Document text:
>> START

The Iranian exile group that played Washington for this moment

The MEK spent heavily over decades enlisting American politicians to its cause. Now they are paying the group back by promoting its vision for a secular Iran.

Mujahedeen-e-Khalq supporters rally across from the White House after the death of Iranian Gen. Qassem Soleimani, who was killed by a U.S. airstrike in Iraq, in Jan. 2020. | Alex Brandon/AP

No one in Washington has prepared for this day as long as the Mojahedin-e-Khalq, an organization of Iranian exiles who have been fighting for decades to turn their homeland into a democracy.

While supporters of Reza Pahlavi, the son of the deposed Shah who hopes to return to Iran as its next leader, have assembled a broad network of enthusiastic exiles, the MEK has focused on an inside game in western capitals. It recruited some of the most prominent figures in American politics, including former House Speaker Newt Gingrich and former Democratic National Committee Chair Howard Dean, initially with the goal of getting the State Department to shed the MEK’s longstanding designation as a terrorist group.

>> END

Exercise requirements:
a) According to the article about the MEK, what was the group's initial goal in recruiting prominent American politicians?
b) Retype the article about the MEK word for word, everything from "The MEK spent" down to "a secular Iran.".
Rely on the article about the MEK alone.

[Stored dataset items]
>> START

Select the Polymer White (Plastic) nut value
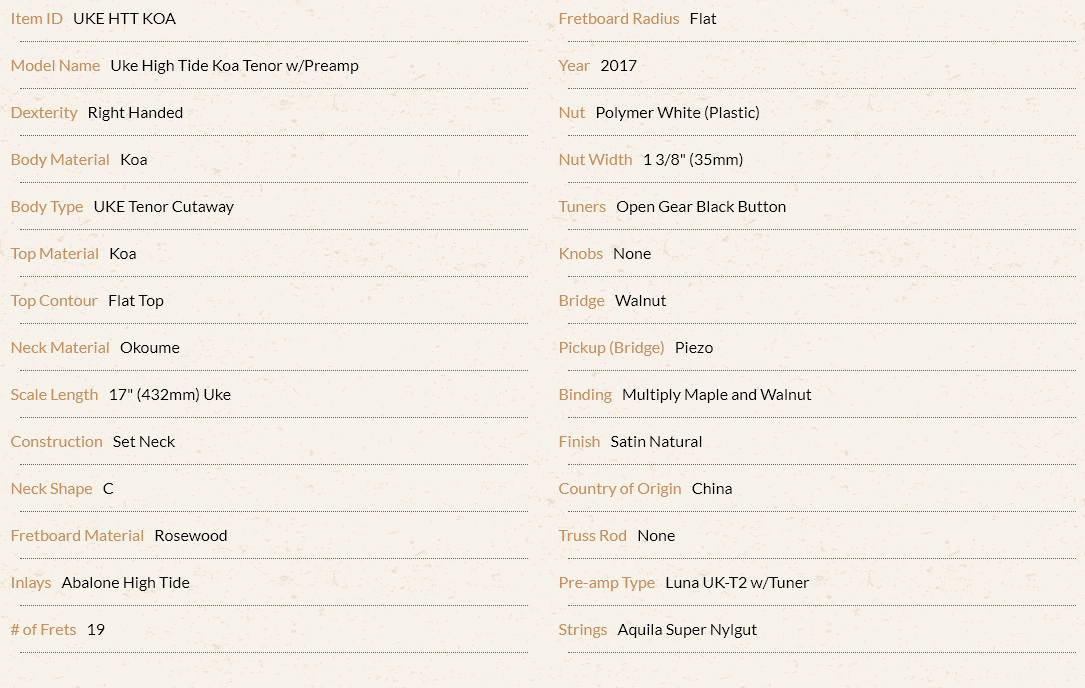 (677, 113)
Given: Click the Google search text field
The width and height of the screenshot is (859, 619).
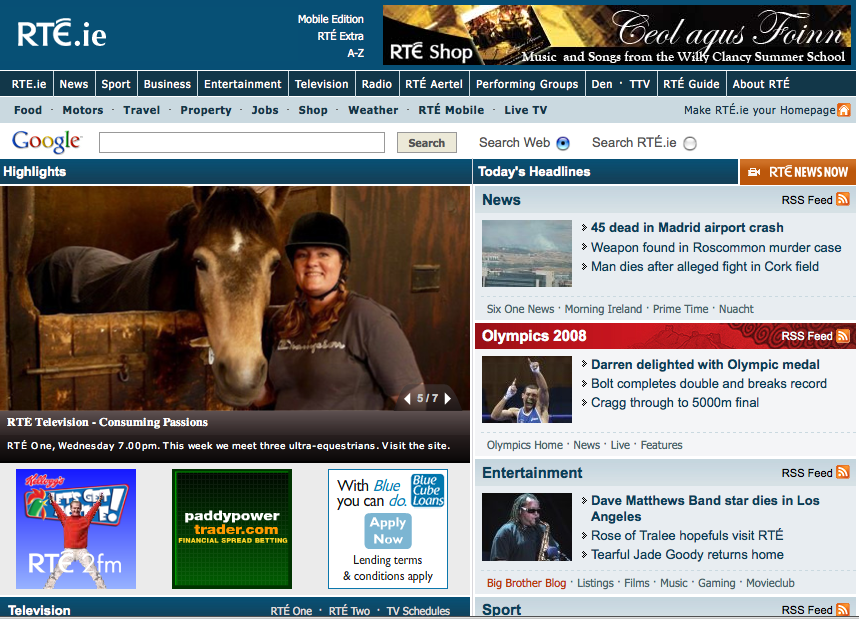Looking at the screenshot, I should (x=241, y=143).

>> END

Complete answers:
a) To get the State Department to shed the MEK's longstanding designation as a terrorist group.

b)
The MEK spent heavily over decades enlisting American politicians to its cause. Now they are paying the group back by promoting its vision for a secular Iran.